*PROBLEM STATEMENT:* Filter the entries that follow, copying every line in which the word "using" appears.

---------------

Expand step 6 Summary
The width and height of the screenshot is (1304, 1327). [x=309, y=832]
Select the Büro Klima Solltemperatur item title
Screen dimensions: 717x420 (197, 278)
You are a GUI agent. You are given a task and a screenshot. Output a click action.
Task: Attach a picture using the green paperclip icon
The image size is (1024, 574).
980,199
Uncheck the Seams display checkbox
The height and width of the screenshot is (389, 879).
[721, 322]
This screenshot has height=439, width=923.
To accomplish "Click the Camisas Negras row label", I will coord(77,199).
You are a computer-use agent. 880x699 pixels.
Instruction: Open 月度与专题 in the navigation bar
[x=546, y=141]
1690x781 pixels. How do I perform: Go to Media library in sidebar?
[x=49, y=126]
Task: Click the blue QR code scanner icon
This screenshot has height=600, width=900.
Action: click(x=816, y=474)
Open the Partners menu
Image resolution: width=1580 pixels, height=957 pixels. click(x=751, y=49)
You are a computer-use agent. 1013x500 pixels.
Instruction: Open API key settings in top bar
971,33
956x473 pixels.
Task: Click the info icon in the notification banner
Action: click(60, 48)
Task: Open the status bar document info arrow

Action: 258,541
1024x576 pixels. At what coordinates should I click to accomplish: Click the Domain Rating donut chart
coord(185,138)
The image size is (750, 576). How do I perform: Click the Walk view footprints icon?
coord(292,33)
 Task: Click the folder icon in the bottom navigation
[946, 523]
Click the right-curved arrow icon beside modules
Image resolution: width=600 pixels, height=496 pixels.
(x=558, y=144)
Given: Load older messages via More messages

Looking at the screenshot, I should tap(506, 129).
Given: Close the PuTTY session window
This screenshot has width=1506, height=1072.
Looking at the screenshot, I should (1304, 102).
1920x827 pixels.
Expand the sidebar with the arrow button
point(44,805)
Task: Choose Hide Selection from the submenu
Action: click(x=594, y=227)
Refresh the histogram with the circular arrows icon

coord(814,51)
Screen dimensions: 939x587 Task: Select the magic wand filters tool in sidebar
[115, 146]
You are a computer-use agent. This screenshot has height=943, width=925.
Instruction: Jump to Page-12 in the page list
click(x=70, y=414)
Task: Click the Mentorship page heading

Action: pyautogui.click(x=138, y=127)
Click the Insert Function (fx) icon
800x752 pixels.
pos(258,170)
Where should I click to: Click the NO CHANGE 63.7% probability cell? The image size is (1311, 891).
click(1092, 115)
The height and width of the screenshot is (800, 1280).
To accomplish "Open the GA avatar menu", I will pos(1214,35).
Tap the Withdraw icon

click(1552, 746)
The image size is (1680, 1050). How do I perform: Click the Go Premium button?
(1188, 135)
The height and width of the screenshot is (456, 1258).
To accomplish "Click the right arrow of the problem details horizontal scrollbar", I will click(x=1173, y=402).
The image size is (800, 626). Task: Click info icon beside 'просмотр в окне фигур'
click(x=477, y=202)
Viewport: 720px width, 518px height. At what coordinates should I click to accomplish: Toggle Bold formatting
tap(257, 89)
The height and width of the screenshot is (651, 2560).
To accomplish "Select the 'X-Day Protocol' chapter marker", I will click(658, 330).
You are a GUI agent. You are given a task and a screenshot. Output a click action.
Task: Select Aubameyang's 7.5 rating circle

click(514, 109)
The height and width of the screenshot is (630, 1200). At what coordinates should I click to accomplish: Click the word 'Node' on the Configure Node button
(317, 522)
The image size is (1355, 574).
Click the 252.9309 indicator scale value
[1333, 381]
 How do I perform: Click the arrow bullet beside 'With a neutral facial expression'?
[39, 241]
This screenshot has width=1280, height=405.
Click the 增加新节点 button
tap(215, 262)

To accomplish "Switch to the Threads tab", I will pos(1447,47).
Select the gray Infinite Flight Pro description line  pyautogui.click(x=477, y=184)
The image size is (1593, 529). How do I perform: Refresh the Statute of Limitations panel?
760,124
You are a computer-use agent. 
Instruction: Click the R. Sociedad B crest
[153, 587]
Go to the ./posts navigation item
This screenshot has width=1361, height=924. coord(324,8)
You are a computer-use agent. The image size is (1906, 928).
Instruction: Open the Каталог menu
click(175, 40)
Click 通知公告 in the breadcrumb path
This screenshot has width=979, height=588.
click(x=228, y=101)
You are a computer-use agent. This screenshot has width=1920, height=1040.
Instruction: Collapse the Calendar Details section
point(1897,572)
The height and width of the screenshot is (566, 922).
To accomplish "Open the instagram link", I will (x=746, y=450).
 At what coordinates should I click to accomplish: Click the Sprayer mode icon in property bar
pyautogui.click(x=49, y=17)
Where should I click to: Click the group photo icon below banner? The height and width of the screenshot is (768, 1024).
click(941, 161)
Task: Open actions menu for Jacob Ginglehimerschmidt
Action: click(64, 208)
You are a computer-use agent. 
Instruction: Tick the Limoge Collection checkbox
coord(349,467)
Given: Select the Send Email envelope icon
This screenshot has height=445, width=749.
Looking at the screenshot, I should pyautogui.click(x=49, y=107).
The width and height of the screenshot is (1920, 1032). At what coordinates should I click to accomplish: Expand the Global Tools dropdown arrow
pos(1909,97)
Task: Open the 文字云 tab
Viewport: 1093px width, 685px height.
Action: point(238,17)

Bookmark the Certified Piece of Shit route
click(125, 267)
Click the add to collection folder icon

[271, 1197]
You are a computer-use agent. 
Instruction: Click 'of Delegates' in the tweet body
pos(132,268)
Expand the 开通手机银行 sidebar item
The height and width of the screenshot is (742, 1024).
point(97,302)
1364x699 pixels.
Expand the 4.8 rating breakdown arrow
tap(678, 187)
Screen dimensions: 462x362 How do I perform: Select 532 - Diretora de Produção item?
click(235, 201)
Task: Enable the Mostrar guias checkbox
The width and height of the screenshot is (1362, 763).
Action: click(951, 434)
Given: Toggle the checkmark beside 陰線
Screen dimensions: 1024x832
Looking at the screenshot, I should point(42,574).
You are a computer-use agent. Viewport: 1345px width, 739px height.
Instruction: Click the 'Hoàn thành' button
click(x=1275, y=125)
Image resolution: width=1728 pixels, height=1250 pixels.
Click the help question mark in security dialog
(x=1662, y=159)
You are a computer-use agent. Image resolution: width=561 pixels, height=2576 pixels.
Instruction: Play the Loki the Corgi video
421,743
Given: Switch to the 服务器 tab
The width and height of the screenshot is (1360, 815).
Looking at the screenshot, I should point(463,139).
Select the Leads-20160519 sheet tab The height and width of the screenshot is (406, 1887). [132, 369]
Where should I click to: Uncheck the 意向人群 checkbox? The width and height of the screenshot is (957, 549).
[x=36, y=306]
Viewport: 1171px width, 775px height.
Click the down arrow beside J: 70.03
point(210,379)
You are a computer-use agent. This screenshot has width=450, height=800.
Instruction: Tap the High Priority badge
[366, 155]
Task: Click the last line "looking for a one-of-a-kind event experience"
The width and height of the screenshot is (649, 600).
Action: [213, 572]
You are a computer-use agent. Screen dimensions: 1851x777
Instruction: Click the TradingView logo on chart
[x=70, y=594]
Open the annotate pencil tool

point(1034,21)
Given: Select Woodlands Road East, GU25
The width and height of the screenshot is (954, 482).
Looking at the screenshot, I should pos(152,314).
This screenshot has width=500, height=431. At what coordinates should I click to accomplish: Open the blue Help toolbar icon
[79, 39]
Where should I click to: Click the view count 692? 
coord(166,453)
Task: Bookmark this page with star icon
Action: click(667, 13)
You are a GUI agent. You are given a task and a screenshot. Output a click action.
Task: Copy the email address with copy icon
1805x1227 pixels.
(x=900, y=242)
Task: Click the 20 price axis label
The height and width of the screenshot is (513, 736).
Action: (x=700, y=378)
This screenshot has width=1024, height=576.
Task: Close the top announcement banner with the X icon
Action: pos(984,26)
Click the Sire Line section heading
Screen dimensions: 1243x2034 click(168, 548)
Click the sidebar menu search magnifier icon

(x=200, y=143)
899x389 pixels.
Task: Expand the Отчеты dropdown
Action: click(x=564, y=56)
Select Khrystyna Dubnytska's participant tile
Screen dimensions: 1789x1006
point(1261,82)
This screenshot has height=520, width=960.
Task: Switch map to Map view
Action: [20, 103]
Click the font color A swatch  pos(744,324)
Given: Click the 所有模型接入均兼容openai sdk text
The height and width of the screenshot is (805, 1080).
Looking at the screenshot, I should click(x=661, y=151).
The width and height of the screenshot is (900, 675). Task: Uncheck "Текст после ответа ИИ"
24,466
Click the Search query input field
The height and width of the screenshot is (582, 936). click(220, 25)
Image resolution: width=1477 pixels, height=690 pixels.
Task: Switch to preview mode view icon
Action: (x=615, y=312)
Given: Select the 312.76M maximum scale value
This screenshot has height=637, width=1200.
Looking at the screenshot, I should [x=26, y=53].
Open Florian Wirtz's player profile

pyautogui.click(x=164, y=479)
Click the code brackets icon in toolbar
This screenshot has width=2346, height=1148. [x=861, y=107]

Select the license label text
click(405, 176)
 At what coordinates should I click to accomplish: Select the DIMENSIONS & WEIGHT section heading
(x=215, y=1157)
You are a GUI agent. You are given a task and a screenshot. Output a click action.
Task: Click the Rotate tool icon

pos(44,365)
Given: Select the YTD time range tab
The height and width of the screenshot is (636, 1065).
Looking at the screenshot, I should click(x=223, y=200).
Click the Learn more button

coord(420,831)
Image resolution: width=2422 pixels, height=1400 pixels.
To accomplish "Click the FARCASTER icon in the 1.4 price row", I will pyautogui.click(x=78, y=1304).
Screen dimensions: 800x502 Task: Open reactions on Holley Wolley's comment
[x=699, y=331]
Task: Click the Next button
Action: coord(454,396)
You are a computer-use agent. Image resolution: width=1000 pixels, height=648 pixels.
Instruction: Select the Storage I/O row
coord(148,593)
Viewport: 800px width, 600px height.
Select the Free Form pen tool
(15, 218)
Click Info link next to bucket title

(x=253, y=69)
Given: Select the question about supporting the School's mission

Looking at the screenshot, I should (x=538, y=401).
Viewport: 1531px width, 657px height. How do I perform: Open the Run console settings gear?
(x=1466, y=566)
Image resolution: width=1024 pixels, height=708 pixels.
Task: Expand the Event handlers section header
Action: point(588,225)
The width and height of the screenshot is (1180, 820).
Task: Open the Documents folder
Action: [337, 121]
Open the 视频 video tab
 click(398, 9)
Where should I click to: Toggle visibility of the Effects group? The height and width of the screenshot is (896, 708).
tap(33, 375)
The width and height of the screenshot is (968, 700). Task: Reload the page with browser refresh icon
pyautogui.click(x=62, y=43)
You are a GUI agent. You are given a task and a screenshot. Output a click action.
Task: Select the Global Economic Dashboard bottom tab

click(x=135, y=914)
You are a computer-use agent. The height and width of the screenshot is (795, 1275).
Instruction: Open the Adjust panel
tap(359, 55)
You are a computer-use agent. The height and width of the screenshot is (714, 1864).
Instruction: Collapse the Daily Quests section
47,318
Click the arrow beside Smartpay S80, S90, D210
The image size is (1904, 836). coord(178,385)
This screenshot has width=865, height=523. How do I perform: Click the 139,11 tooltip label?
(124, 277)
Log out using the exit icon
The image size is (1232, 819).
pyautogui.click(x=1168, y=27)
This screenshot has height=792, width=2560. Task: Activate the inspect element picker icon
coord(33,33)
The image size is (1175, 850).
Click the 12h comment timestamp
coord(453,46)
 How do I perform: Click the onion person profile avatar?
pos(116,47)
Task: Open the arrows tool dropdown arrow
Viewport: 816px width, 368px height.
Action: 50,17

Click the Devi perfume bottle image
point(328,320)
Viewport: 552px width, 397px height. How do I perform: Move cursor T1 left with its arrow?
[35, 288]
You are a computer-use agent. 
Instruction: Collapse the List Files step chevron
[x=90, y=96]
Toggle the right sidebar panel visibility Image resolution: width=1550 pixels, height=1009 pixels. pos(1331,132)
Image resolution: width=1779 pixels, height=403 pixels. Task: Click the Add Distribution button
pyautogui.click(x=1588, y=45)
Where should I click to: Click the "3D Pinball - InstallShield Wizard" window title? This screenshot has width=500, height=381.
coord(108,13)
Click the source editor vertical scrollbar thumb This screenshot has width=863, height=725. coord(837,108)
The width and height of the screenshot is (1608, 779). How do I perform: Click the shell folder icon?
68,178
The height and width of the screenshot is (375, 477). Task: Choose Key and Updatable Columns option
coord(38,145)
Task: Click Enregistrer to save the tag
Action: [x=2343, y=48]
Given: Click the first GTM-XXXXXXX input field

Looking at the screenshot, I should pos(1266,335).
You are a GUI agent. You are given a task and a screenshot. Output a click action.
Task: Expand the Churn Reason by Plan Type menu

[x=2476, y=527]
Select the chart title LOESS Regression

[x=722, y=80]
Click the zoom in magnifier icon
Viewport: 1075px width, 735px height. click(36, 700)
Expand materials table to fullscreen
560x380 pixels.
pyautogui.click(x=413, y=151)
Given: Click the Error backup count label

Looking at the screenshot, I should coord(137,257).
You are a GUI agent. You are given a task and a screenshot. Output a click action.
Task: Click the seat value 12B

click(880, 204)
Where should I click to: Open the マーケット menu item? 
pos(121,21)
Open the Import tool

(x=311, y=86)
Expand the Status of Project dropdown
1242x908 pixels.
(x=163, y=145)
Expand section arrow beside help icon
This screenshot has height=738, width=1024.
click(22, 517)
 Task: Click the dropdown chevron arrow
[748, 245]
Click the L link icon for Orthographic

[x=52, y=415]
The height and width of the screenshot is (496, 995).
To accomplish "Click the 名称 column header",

---------------

*FINISHED TASK:*
Task: Attach a picture using the green paperclip icon
Log out using the exit icon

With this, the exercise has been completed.